━━━ MATERIAL ━━━

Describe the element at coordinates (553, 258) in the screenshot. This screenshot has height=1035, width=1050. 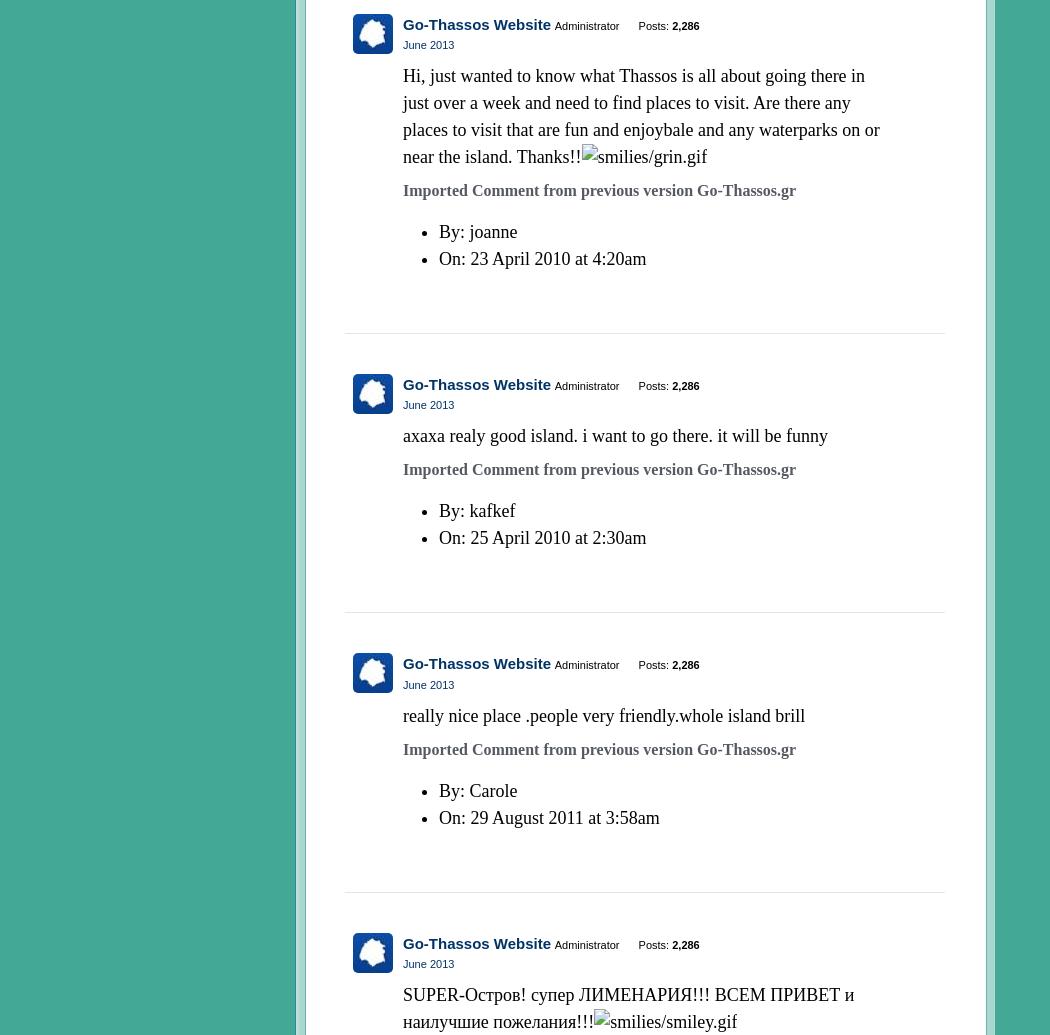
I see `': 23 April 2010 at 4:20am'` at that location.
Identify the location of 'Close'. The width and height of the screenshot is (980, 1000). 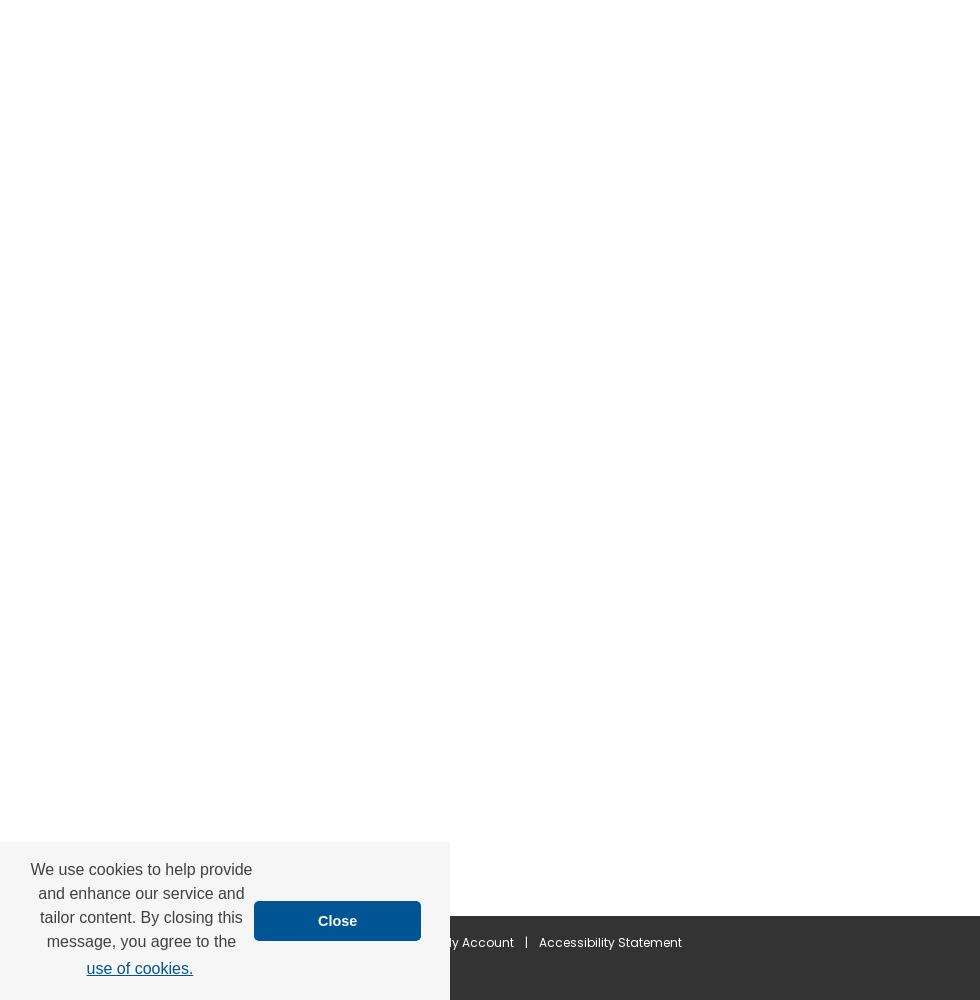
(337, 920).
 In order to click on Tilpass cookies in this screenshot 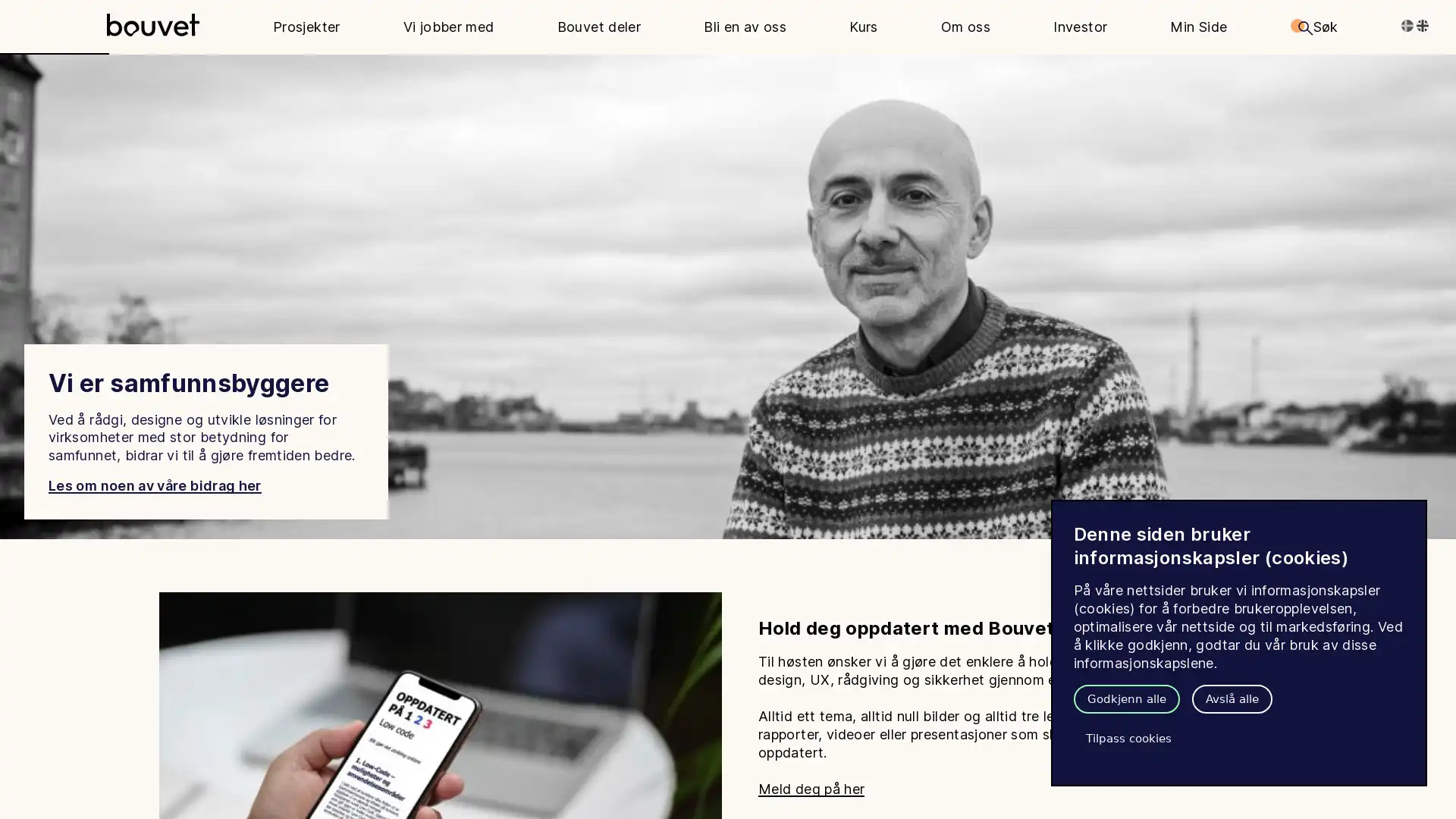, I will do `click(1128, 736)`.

━━━

**WHAT TO PRODUCE:** Swap "coordinates" for "position" in the data, beginning at the top and stopping after the line that contains "at that location.", and leave everything else unchanged. Give only those lines, without the pictures.

**WRITTEN RESPONSE:**
Describe the element at position (553, 258) in the screenshot. This screenshot has height=1035, width=1050. 
I see `': 23 April 2010 at 4:20am'` at that location.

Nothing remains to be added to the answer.